● Document segment:
---------------

Dr. Whiteside compared bipolar disorder to ADHD to help clinicians appreciate how to best understand it. Key differences with ADHD are an earlier age of onset, a more consistent presence of symptoms without episodes, a need for sleep despite possible insomnia, and only situational depression. In a 1998 study, a comparison of bipolar I and ADHD revealed that 89% of bipolar children had an elevated mood, compared with just 14% of those with ADHD. A similar gulf existed with grandiose thoughts, occurring in 86% of children with bipolar disorder and 5% of those with ADHD. Likewise, a much greater proportion of children with bipolar disorder experienced “flights of ideas,” decreased sleep, or hypersexuality, compared with these symptoms in children with ADHD.
Treating depression: Behavioral interventions
Psychopharmacology can be beneficial, but it works best when combined with behavioral interventions and simply explaining the disorder, said Dr. Whiteside. “There’s a lot of evidence that exercise can be a powerful treatment with depression,” he said. “Education is especially important since one of the four features of depression is a sense of hopelessness and belief that nothing is going to [get] better, so for them to know there are steps they can take is a very powerful intervention itself.”
The most effective intervention, however, is cognitive-behavioral therapy, with an 81% success rate 1 year out and a 98% success rate 2 years out. After the initial intervention, however, the numbers are more modest, with 67% of children no longer meeting major depressive disorder criteria when undergoing cognitive-behavioral therapy, compared with 48% in the waiting-list control group.
An important aspect to education starts with developing an alliance with a family so that the clinician can explain the condition and its treatment, build trust, and instill hope. In doing so, both parents’ and children’s expectations can be adjusted so that children feel less guilty and parents respond less negatively to their children.

---------------

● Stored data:
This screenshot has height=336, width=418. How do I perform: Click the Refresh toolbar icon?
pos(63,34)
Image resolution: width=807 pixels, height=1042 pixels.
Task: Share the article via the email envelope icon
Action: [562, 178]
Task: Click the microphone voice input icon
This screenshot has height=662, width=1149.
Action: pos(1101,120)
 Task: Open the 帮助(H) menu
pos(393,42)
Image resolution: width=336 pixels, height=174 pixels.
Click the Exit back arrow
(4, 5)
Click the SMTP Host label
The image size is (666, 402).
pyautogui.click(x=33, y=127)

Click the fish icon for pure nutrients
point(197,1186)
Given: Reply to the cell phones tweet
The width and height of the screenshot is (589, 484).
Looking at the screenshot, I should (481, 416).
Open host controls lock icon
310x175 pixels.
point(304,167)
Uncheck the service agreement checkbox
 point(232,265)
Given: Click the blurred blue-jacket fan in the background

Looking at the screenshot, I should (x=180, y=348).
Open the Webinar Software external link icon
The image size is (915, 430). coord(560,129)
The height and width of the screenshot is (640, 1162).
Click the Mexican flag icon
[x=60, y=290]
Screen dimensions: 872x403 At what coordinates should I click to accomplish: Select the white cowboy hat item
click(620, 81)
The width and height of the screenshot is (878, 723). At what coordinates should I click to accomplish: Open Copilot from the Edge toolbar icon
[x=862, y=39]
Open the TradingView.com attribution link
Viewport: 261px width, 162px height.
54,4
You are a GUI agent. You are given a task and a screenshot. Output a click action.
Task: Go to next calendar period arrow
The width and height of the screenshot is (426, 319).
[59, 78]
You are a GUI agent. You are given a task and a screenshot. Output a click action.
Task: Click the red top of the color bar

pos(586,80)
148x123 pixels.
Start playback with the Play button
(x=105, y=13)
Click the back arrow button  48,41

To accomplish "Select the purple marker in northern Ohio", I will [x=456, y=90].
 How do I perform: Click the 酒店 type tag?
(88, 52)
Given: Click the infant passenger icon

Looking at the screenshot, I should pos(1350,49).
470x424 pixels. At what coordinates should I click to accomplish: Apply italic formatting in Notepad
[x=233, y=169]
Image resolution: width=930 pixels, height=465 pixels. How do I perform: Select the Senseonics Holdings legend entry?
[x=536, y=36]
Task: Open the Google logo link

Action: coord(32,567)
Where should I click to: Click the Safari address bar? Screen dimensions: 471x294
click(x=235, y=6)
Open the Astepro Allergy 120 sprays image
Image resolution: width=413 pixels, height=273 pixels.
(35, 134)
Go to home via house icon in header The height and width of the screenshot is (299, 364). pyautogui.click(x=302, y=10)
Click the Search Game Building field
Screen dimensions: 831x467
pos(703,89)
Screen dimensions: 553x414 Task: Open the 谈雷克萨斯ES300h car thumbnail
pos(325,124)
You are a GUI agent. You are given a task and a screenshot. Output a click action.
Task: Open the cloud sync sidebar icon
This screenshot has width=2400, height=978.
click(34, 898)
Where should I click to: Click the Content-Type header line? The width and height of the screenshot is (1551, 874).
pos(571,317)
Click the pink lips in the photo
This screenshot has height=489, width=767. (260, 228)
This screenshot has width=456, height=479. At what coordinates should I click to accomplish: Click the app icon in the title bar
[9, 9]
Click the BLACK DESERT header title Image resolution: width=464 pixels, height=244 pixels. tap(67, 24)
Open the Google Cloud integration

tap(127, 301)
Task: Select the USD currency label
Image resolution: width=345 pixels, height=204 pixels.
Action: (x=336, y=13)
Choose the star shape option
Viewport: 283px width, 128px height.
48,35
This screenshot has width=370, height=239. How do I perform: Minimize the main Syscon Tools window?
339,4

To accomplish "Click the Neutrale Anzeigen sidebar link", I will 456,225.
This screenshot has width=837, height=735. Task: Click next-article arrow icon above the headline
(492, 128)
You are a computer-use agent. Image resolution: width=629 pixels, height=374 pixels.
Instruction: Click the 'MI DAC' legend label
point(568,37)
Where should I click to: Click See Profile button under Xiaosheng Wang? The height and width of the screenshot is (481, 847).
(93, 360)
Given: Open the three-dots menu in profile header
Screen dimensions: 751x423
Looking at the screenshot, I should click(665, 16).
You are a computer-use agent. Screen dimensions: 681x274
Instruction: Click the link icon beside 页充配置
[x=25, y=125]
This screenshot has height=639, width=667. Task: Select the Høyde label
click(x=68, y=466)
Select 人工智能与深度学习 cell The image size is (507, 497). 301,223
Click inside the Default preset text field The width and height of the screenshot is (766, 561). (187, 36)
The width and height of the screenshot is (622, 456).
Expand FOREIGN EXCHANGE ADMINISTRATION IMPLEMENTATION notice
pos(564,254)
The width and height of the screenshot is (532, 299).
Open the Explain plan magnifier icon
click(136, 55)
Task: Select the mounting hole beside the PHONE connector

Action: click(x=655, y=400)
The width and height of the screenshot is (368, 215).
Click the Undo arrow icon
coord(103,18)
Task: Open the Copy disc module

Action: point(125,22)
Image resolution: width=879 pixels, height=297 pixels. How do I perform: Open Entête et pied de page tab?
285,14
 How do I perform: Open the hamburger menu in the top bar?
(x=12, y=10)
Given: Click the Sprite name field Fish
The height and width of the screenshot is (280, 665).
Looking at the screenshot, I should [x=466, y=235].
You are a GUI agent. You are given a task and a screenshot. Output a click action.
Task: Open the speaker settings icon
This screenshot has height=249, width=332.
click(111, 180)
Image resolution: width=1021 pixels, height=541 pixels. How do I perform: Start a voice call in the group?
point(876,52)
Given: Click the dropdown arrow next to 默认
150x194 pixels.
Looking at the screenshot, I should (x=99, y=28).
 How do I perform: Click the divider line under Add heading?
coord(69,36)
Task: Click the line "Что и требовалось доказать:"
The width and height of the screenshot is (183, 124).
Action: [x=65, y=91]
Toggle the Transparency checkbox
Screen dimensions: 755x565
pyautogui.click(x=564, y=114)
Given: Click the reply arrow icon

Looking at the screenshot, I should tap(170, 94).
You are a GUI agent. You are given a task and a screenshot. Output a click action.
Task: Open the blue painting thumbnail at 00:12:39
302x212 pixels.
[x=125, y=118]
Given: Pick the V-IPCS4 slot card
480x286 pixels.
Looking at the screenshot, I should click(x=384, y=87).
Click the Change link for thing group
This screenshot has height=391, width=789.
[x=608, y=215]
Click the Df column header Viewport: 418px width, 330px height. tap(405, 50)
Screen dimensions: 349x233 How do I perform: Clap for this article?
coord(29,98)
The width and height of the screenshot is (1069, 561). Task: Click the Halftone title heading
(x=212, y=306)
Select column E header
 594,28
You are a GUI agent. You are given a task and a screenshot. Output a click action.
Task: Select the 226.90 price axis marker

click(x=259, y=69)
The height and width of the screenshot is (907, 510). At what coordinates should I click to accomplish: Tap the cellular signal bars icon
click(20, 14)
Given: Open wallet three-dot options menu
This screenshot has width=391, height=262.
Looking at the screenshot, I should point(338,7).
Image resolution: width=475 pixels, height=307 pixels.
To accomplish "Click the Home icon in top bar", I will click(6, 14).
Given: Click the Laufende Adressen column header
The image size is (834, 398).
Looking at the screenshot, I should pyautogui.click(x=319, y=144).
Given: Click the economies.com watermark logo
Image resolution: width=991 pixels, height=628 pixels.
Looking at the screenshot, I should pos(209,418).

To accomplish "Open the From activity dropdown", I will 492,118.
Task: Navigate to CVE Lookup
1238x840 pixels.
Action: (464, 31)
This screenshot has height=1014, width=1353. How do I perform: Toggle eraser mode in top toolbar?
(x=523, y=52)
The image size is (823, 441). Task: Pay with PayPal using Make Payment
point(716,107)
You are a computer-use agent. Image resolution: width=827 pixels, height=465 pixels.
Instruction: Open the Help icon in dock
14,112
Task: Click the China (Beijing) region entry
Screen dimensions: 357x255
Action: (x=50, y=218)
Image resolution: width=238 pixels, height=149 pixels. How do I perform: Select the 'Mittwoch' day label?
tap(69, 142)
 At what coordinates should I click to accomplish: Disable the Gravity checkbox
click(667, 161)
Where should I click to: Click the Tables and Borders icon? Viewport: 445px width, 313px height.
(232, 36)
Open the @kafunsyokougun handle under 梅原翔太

---------------

● Work task 1: According to the article on bipolar disorder and depression, what is the success rate of cognitive-behavioral therapy 2 years out?
● Work task 2: Duplicate the article on bipolar disorder and depression between "An important aspect" and "to their children.", inclusive.
● Work task 3: Finish out the next part of the article on bipolar disorder and depression, picking up after its final sentence.

● Final answer 1: 98%

● Final answer 2:
An important aspect to education starts with developing an alliance with a family so that the clinician can explain the condition and its treatment, build trust, and instill hope. In doing so, both parents’ and children’s expectations can be adjusted so that children feel less guilty and parents respond less negatively to their children.

● Final answer 3:
Treatment with medication
Although only fluoxetine and escitalopram have Food and Drug Administration approval for MDD, Dr. Huxsahl recommended starting kids with mixed anxiety and depression on fluoxetine, fluvoxamine, or sertraline, and suggested clinicians not shy away from the target doses recommended for each drug. After 2-4 months of acute treatment, clinicians also should help families understand that continuing the treatment for at least 4-9 months and then potentially taking a maintenance dose for up to 3 years may be recommended.
“I would encourage you to educate the parents, and especially the teenagers, that they need to take the medication beyond the time that they are depressed,” he explained. Initially, however, start with a low dose and then increase it within 4 weeks if no response occurs. After 8 weeks, switch agents if no response has occurred, a process that requires monthly visits for the first 3-6 months of treatment.
Another question families and clinicians face is when to taper off medication when moving to a maintenance dose or working toward no longer taking the medication.
“In at least one study where they randomized kids to tapering during the school year or in the summer, the findings showed that the kids actually did better in the summer,” said Dr. Huxsahl. But follow-up is important during cessation because during the first 2-3 months is when there is the greatest risk for relapse or recurrence.
Dr. Whiteside and Dr. Huxsahl said they had no relevant financial disclosures.